La Birmanie (ou le Myanmar selon la terminologie officielle) s’ouvre au monde. J’ai eu la chance de m’y rendre en mai 2013. Dans les rues de Rangoon (qui, comme chacun sait, n’est plus la capitale, délocalisée à Naypyidaw), des bouquinistes vendent des vieux livres poussiéreux. Au touriste occidental, rapidement identifié à ses longs cheveux blonds (si si !), ils proposent un livre et un seul : Burmese days (Une histoire birmane) de George Orwell qui servit dans cette colonie de la Couronne britannique entre 1922 et 1927.

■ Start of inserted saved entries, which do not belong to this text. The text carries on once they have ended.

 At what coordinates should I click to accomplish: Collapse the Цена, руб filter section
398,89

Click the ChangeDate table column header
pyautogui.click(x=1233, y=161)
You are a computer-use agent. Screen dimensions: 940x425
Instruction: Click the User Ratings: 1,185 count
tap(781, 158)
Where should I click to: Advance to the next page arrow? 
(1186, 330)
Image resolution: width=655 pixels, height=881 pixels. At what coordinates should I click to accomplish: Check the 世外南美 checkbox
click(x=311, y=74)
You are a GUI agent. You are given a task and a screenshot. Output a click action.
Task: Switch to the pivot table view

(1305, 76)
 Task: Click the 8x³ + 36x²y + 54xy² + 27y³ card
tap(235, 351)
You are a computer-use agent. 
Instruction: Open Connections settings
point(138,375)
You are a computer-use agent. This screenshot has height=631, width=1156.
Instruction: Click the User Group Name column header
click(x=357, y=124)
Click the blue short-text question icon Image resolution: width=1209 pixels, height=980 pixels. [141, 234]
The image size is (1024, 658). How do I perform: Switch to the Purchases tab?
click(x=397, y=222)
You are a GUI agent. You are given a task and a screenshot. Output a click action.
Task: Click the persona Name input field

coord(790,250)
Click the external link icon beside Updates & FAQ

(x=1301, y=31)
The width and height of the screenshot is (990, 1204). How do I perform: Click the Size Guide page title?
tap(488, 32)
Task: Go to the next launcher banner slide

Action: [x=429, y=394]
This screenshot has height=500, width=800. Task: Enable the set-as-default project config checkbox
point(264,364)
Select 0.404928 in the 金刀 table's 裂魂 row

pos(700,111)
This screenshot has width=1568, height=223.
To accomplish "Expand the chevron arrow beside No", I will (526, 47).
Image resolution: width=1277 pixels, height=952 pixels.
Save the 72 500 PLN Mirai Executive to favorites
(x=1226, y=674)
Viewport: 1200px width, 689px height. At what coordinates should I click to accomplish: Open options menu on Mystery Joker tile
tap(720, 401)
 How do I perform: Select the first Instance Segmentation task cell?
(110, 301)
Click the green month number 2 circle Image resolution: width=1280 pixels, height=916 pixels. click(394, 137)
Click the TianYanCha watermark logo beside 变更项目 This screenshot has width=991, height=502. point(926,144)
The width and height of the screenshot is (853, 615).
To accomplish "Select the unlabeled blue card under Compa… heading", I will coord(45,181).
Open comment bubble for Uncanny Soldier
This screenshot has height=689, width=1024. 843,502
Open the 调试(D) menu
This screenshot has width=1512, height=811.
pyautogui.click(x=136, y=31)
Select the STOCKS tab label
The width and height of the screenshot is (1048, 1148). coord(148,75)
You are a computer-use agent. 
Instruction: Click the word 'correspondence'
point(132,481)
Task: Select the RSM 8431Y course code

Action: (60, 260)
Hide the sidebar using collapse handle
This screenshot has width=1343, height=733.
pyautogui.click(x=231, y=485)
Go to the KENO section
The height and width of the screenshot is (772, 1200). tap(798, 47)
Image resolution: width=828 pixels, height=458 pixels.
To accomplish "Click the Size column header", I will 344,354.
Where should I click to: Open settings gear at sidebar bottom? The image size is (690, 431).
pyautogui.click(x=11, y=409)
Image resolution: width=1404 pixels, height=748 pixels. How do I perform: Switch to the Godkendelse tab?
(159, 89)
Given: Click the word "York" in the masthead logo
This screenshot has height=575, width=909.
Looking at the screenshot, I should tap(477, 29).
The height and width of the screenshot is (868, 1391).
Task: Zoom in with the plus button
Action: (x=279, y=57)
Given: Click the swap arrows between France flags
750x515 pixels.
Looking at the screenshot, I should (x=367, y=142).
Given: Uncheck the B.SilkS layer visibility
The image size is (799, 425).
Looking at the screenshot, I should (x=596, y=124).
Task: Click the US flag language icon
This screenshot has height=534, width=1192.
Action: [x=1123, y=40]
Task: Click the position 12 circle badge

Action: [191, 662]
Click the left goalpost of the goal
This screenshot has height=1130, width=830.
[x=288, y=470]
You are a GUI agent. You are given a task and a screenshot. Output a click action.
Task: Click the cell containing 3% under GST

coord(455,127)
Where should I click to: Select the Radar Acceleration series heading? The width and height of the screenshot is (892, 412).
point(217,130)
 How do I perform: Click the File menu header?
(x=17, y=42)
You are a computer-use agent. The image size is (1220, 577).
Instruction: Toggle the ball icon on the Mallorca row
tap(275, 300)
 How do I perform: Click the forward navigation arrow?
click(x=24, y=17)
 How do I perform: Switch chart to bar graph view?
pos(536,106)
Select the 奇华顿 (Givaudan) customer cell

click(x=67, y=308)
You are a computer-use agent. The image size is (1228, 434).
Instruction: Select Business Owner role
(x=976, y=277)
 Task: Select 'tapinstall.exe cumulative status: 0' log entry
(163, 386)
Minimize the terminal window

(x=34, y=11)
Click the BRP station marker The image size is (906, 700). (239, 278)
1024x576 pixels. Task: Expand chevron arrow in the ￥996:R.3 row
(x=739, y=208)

Le film-documentaire d’Alain Mazars tisse deux histoires : celle du séjour de George Orwell dans cette inhospitalière colonie et celle de la Birmanie contemporaine.
La première n’est quasiment pas documentée : aucune photo – sinon un portrait de groupe flou – plus de témoignage écrit, rien que le roman susmentionné publié en 1934 et éclipsé par La Ferme des Animaux et 1984.
Pour raconter la seconde, Alain Mazars refuse deux facilités : la collection de cartes postales (filmer Rangoon sans montrer la pagode Shwedagon, c’est comme filmer Paris sans Tour Eiffel) et le discours militant. C’est plutôt à une exploration onirique que nous sommes conviés. Alain Mazars imagine que George Orwell s’est réincarné dans la Birmanie contemporaine. Il part sur les traces de sa vie antérieure et cherche les réincarnations de ses personnages : qui serait Winston, le héros de 1984 dont le seul crime est de tenir un journal intime ? qui serait O’Brien, le traître qui se fait passer pour ami ? qui serait Goldstein, le chef de la rébellion (inventé par Big Brother pour servir de bouc-émissaire à la haine populaire) ?

Une Histoire birmane – comme Dakar, ta Nostalgie dont j’ai parlé récemment ici – est peut-être victime de son exigence. À force de vouloir éviter les lieux communs et les facilités, elle entraîne le spectateur vers une abstraction désincarnée.